The final cleaned data set, tidy_training, included 108 observations and 21 variables. The tidied dataset contains the following variables and associated characteristics:

  • activity_id: Unique activity identifier
  • date: Date of activity (YYYY-MM-DD)
  • time: Time of activity
  • distance_km: Distance ran (km), mean = 8.9215741
  • elapsed_time_min: Time spent running in minutes, mean = 54.4388889
  • max_speed: Maximum running speed (meters/second), mean = 7.4808794
  • average_speed: Average speed (meters/second) during the activity, mean = 3.037298
  • max_heart_rate: Maximum heart rate (beats per minute) during the activity, mean = 176.4537037
  • average_heart_rate: Average heart rate during the activity, mean = 154.6877133
  • relative_effort: Relative effort calculated using heart rate data, mean = 95.462963
  • elevation_gain: Elevation gained during the activity, mean = 58.0976234
  • elevation_loss: Elevation lost during the activity, mean = 469.7619048
  • max_grade: Maximum grade during the activity, mean = 24.2052355
  • average_grade: Average grade during the activity, mean = -3.0404352^{-4}
  • max_cadence: Maximum cadence (steps per minute) during the activity, mean = 89.1296296
  • average_cadence: Average cadence (steps per minute) during the activity, mean = 79.7518814
  • calories: Calories burned during the activity, mean = 454.2592593
  • weather_temperature: Temperature (Celsius) during the activity, mean = 7.4808794
  • dewpoint: Dew point during the activity, mean = 13.614
  • humidity: Humidity (%) during the activity, mean = 0.7151765
  • wind_speed: Wind speed in meters per second during the activity, mean = 2.1948235


Exploratory Analysis

To first visualize Emma’s training schedule, we created a weekly mileage plot illustrating her mileage (km) ran over her training period.

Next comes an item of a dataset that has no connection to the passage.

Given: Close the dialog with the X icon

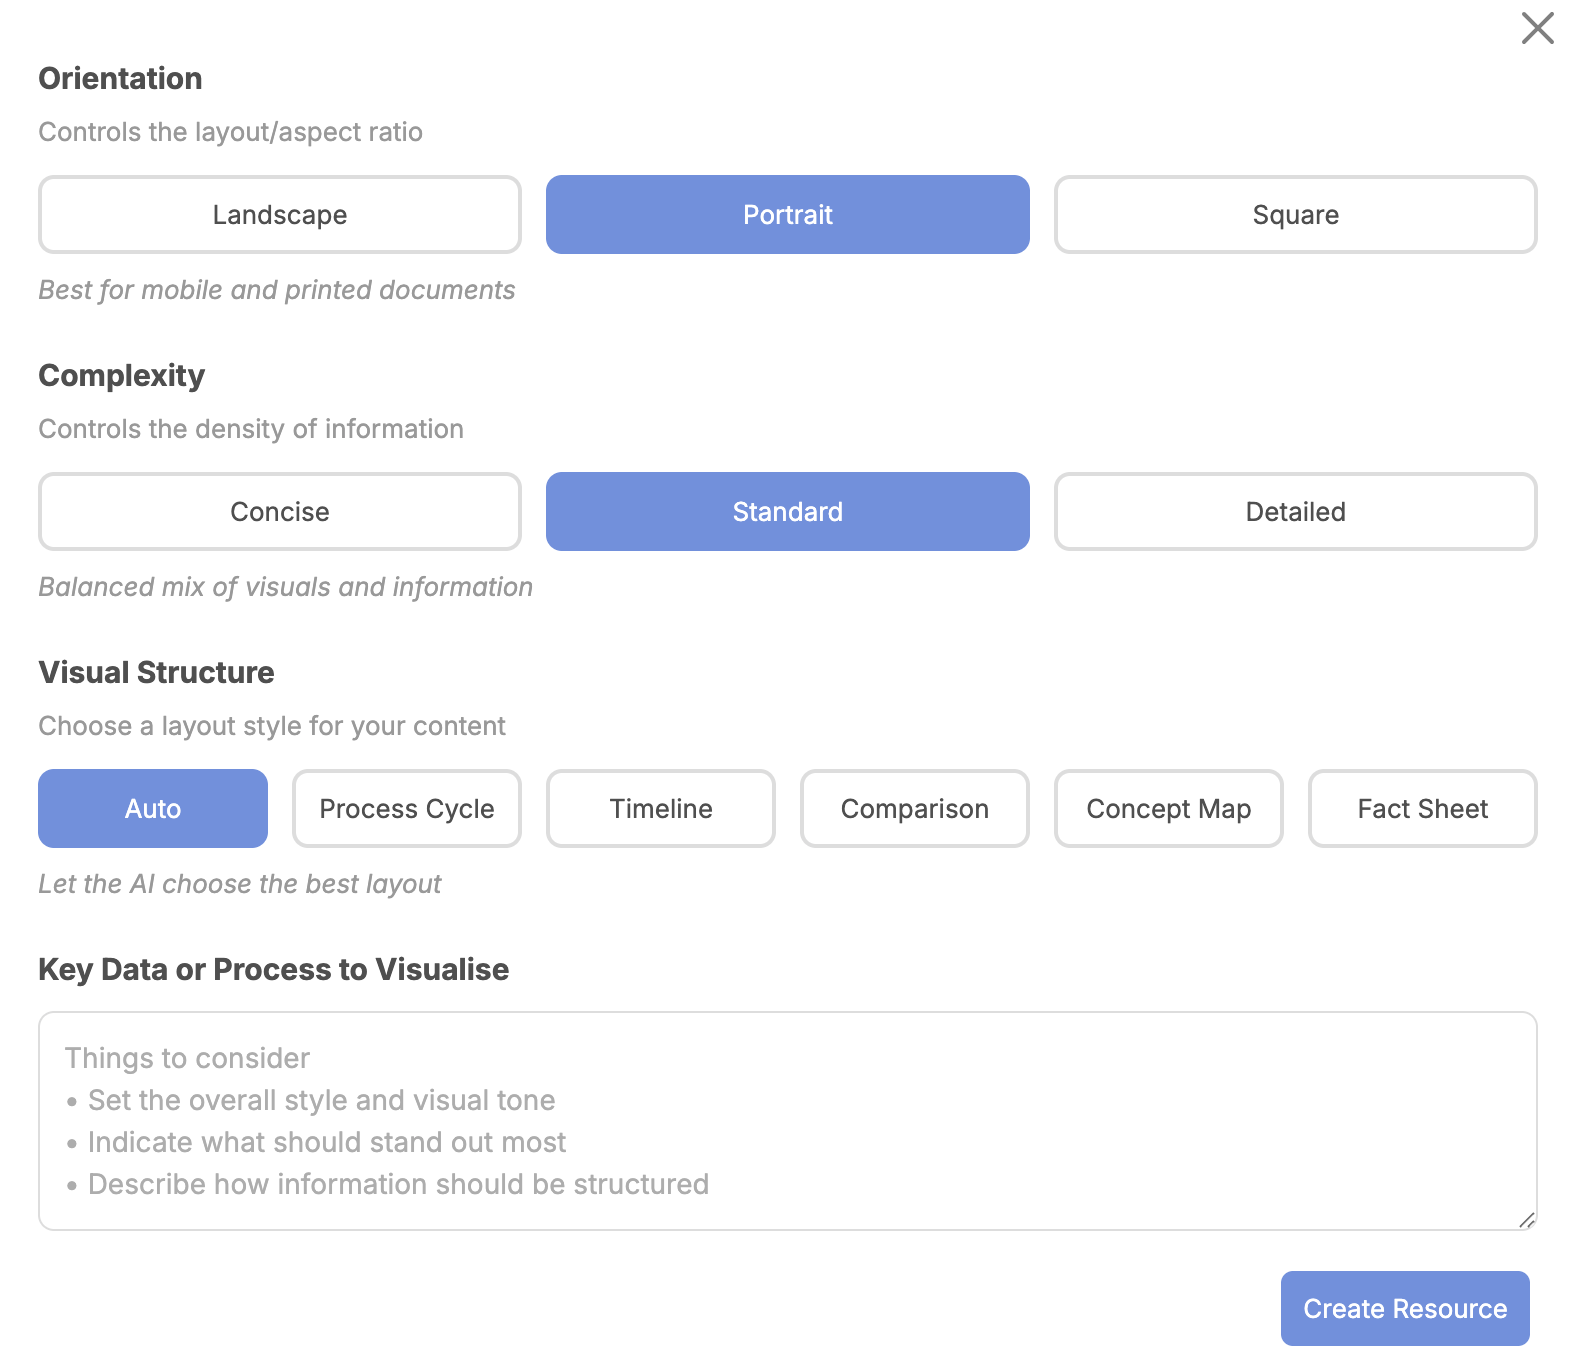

We then looked to investigate the optimal running length for her training sessions using a density plot, as well as assessing the relationship between temperature and average speed, average heart rate, and relative effort. We then investigated the relationship between humidity and average speed, average heart rate, and relative effort. Finally, we plotted Emma’s NYCM racing path throughout NYC, including average speed, heart rate, cadence, and altitude for each mile during the race.

Note: data only includes Emma’s logged activities - rest days were not included.

Mileage Over Time

tidy_training = tidy_training %>% 
  mutate(week = as.numeric(strftime(date, format = "%V")) - 13) %>% 
  group_by(week) %>%
  mutate(weekly_distance_km = sum(distance_km))

tidy_training %>%
  ggplot(aes(x = week, y = weekly_distance_km)) +
  geom_point(color = c("#FFA500")) +
  geom_line(color = c("#FFA500")) + 
  labs(
    title = "Weekly Distance Ran by Emma (km)",
    x = "Week", 
    y = "Distance (km)") + 
  scale_x_continuous(breaks = scales::pretty_breaks(n = 5)) + 
  scale_y_continuous(breaks = scales::pretty_breaks(n = 5)) +
  theme(axis.line = element_line(color = "grey"), 
        panel.background = element_blank(), 
        legend.position = "none", 
        panel.grid.major = element_line(color = "light grey", linetype = "dashed"),
        plot.title = element_text(hjust = 0.5))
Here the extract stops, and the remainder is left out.